Così gli autori parlano del romanzo: «Siamo tornati. Eccoci finalmente fuori dal tunnel. L'attesa è stata lunga, ma abbiamo la presunzione di pensare che il risultato la ripagherà. Altai sarà presto in libreria. Questo romanzo lo abbiamo scritto in marcia forzata, lavorando più intensamente di quanto abbiamo mai fatto, animati dalla sfida che avevamo lanciato a noi stessi: tornare al punto d'origine, cimentarci con il continuum spaziotemporale del nostro romanzo d'esordio, ma senza scrivere «Q 2». A oltre dieci anni di distanza non sarebbe stato credibile (né possibile) mimare ciò che eravamo. L'impresa è stata proprio questa: scrivere un romanzo legato a Q, che riprendesse certe ambientazioni e personaggi, ma che fosse anche indipendente e nuovo. Quando abbiamo iniziato a ragionarci sopra sapevamo solo da dove partire, cioè dal nostro bisogno di tirare le somme e al contempo rilanciare, mettere in gioco il collettivo stesso su un'operazione «ad alto rischio». Non potevamo prevedere dove saremmo arrivati. E già arrivare non è stata affatto una passeggiata. Non è un segreto che l'anno e mezzo da cui usciamo è stato uno dei più duri nella vita del collettivo ed esserne fuori non ci fa certo scurdare 'o passato. Abbiamo il presentimento che Altai dirà qualcosa anche rispetto a questo, qualcosa che personalmente ci aiuta a mettere nella giusta prospettiva le tematiche di Q, nonché la nostra stessa storia. Ora toccherà al romanzo intraprendere la propria vita editoriale e confrontarsi con il gusto dei lettori. Noi lo accompagneremo e ci confronteremo con chi vorrà parlarne. Dalla seconda metà di novembre inizieremo un tour di presentazioni che proseguirà fino all'estate 2010. Già da metà ottobre però saremo in tour fuori dall'Italia, per promuovere Manituana nei paesi dove è appena stato pubblicato: Francia, Gran Bretagna, Stati Uniti. Insomma, nei prossimi mesi, chi avrà voglia di incontrarci, vicino o lontano, avrà diverse occasioni per farlo».

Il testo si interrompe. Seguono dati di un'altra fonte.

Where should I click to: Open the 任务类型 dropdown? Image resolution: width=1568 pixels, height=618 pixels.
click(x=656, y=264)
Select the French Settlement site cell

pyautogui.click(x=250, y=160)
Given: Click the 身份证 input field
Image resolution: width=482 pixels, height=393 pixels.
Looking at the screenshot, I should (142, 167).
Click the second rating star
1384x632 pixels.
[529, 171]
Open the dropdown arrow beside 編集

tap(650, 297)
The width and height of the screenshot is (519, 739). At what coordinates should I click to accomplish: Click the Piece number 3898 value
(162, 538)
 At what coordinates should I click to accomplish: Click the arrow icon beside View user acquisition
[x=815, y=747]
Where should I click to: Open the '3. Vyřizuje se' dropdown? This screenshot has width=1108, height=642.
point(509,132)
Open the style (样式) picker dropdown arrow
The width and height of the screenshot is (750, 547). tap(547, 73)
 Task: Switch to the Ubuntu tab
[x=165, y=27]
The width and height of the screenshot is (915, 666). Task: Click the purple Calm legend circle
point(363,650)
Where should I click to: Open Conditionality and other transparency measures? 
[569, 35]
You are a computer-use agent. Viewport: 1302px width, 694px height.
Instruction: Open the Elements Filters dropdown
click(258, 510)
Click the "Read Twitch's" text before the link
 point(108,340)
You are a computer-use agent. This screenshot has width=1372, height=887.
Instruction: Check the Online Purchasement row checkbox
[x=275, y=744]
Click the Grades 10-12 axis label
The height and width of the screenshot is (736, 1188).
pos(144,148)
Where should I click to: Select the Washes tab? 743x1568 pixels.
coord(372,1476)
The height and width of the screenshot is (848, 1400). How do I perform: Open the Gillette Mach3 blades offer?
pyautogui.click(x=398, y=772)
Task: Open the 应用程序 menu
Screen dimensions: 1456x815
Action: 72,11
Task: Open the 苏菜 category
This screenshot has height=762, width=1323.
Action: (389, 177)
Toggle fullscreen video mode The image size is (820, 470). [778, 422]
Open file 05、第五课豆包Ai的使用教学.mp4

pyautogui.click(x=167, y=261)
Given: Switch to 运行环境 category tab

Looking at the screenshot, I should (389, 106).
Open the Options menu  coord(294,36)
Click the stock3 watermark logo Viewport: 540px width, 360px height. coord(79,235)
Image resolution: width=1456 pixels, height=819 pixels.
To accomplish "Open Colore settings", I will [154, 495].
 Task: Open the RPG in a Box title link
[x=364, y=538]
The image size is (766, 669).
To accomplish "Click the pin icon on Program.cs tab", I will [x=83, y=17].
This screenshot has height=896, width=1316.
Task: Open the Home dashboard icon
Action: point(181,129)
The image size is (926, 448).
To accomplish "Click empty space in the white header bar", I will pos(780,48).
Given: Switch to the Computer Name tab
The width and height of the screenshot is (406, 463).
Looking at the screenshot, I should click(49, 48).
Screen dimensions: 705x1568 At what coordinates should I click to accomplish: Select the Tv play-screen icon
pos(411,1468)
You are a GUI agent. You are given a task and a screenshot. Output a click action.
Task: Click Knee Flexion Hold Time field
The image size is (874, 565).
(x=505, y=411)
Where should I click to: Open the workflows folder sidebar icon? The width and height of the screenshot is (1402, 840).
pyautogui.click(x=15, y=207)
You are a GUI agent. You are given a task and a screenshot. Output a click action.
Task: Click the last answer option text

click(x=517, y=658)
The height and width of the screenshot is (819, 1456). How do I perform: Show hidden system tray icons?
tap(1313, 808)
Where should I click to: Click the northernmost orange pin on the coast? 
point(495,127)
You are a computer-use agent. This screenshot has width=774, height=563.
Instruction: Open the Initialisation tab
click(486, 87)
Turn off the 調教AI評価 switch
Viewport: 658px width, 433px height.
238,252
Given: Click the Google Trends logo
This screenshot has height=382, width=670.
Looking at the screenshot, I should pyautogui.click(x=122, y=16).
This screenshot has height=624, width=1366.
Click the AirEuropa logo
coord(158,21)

4 persone su 4 hanno trovato questa recensione utile
Piacevole e veloce, l'ho finito in un giorno, ma lontanissimo dallo spessore di Q, opera quest'ultima pregevole per contenuto, stile, profondità, complessità. Anche Wu Ming ha intrapreso la facile via commerciale creando un libro alla Ken Follet, anche se meno ambizioso, dove le immagini si susseguono una dopo l'altra come in un film. Il titolo, Altai, fa riferimento ai falconi da caccia utilizzati dai visir, quasi a volerne sottolineare lo spirito e la determinazione con cui erano soliti raggiungere i loro obiettivi; di fatto però la conquista di Cipro, apparentemente facile, si è trasformata in una carneficina durata mesi e la successiva battaglia in mare contro la Lega, in una disfatta.
Per chi è in cerca di un libro gradevole e poco impegnativo Altai è un divertente salto nelle strade di Salonicco e Costantinopoli della metà del 1500, e dalle cui pagine è facile intravedere un apprezzamento per la cultura e religione mediorientale dell'epoca.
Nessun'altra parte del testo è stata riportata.